We have already commented on Simon and Graham’s clear orientation to their own perceived roles as ‘interviewer’ and ‘interviewee’. One particular ‘interviewer’ phenomenon is the production of formulations designed to exhibit understanding of topics and their perceived level of significance (Greatbatch, 1992; Heritage & Greatbatch, 1991; Heritage & Watson, 1979 & 1980) 10. In the context of a customer interview managers like Simon seem to use formulations in quite specific ways. The most notable feature of this is that they are not just presented in such a way as to summarise what has been said. They quite explicitly project what each party has said will be done. Furthermore, such formulations don’t just reveal an orientation to the implicativeness of what they are doing for future courses of action. They also display attentiveness to how those courses of action can best be rendered relevant and accountable in terms of what the manager perceives to be the Bank’s objectives. During the course of the interview with Graham, Simon produces several formulations of this kind. First of all he provides a formulation relating to the talk about missing management figures and the apparent problem revealed by the printouts:
Graham Yeah (.) well itsa (.) itsa big difference ain’t it?
Another feature of this formulation that needs to be pointed up is the way that Graham aligns with what Simon has said. Furthermore, he explicitly summarises and approves Simon’s perspective by acknowledging that it is "a big difference". This is a crucial part in any formulation. Formulations are used by participants to summarise their understanding of the interaction so far and what implicativeness it might have. Clearly, since formulations in this kind of context are likely to have consequences for the future, it is important that agreement is reached on whether or not the formulation is ‘correct’.
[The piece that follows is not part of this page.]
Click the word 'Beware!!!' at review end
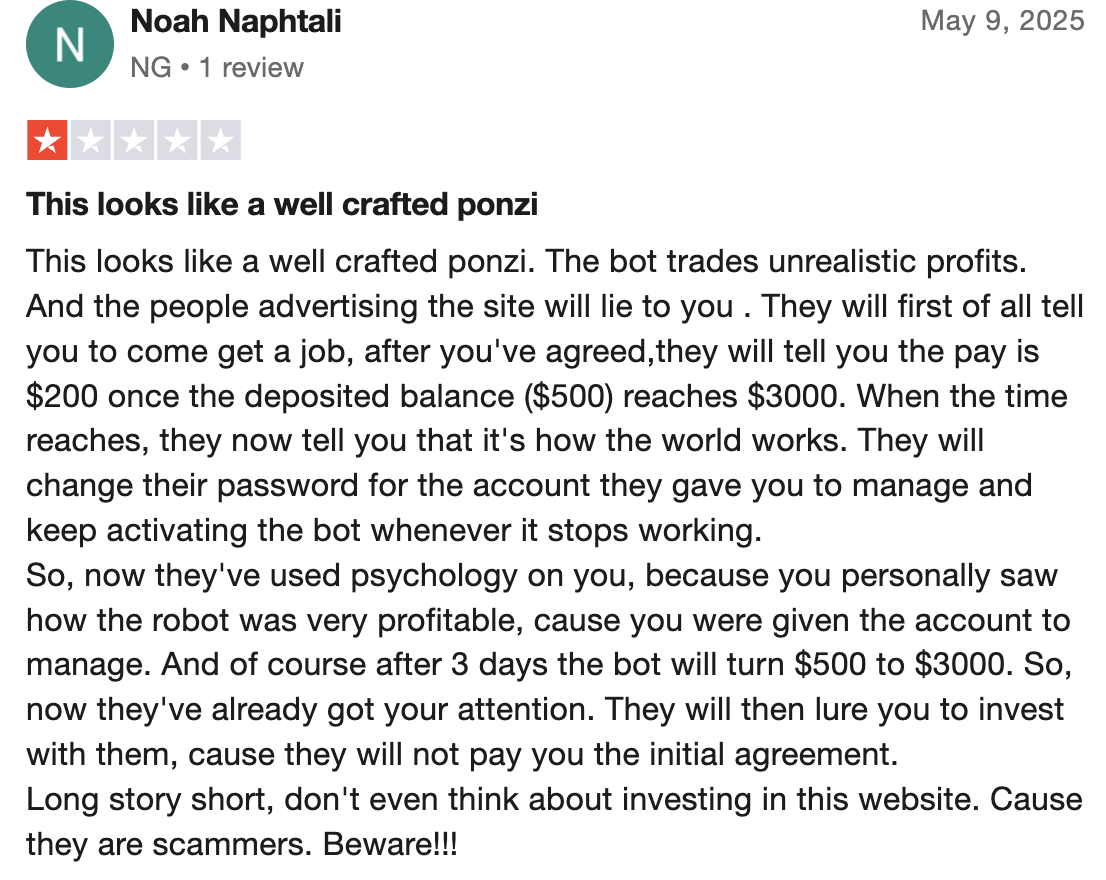 (x=390, y=844)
They discuss several possible causes for the perceived problem. Graham then explains that he has cancelled the company pension plan and is planning to sell a vehicle to reduce overheads. At this point Simon provides another, more extended formulation:
Graham Yeah
Simon And it’s not goin dramatically worse than it was this time last year
Graham No
Simon So (.) It could well be that durin the course of the year you have taken the necessary action t- to (.)
Graham Well we [‘ve
Simon [ste- stem the flow from from wherever it’s goin
Graham ( )
Simon I know you always look at your overheads and
Graham Yeah
Simon keep on top of them
Graham Well we try our best (.) Y’know It’s like anything
Graham [I’ll get (.)
Simon [[them figures
Graham [[I’ll find the up-to-date (.) [I’ll put
Simon [You’re gonna
Graham all them copies of them (.) and I’ll call at accountants to get a copy of that
Simon Right (.)
Graham Profit and lo[ss sheet
Simon [and you’re gonna have a look at them as well
Graham Yeah we’ll have a look at them
Simon Right
Graham And I’ll get back to you on [them
Simon [And like I said I’d also recommend (.) i- it’s no problem t get Mike t have a chat with you (.) like I [say
Graham [Yeah
Simon He’s not goin t hassle you=
Graham =yeah yeah well get him to (.)
Simon I’ll get him to give you a ring and phone to arrange a mutually convenient time He’ll just need an hour or so to go thru [what
Graham [right
Simon he needs to go through
Graham Hohh: (.) Tell im he’s comin to see a fella who’s got nowt
Reconfiguring the Customer
The ‘contractual’ character of formulations is important in relation to how managers like Simon get to actualise the Bank’s strategic objectives. One of the professed aims of the Bank’s strategic plan is the reconfiguration of customers such that their behaviours and interactions with the bank are rendered wholly predictable (similarly see Woolgar, 1991)11. Clearly a part of this is related to the growing amount of information compiled and used at a bank-wide level through their Retail Banking Platform. They are especially concerned about the quality of customer notes on their relational database. Under the circumstances it is easy to see why the Bank should wish to formalise and standardise the formats for the presentation of such information (Randall et al., 1995). It is but a small step from there to wanting to ensure that customers behave in a way that will best facilitate such a uniformity of approach. At the heart of this ‘configuring the user’ (Woolgar, op cit.) idea lies the notion that both customers and staff can simply be trained to behave in a rational and ordered fashion. In the case of customers this amounts to ensuring that they join the right queue, make single enquiries, ask questions ‘in the right order’ and so on. However, such a belief runs counter to the everyday observation that, even if not all customers are awkward, many are. Customers ‘typically’ make multiple enquiries involving moving in and out of a range of screens and software packages. They also ‘forget’ then ‘remember’ enquiries, digress, waste time and generally behave in ways that cannot be accounted for by any simple process model. In the case of relationship managers there is also a profound tension between such goals of standardisation and the ‘new consumerist’ ethos (see Burton, 1994; Gabriel & Lang, 1995; and Lash & Urry, 1994) that informs the way they are encouraged to work with their customers as individuals. The ‘art’ of relationship management resides, then, in the accomplishment of both fulfilling a customer’s individual requirements and making these somehow fit with the standardised requirements of the bank. A great deal of that work, as we have seen, is conducted through talk. More specifically, it is accomplished through acknowledging a customer’s needs and then presenting that in an appropriate formulation that the customer is able to ratify. That is work that is profoundly ‘skilful’, or more accurately, ‘artful’ (Anderson et al., 1989; Pycock et al., 1995).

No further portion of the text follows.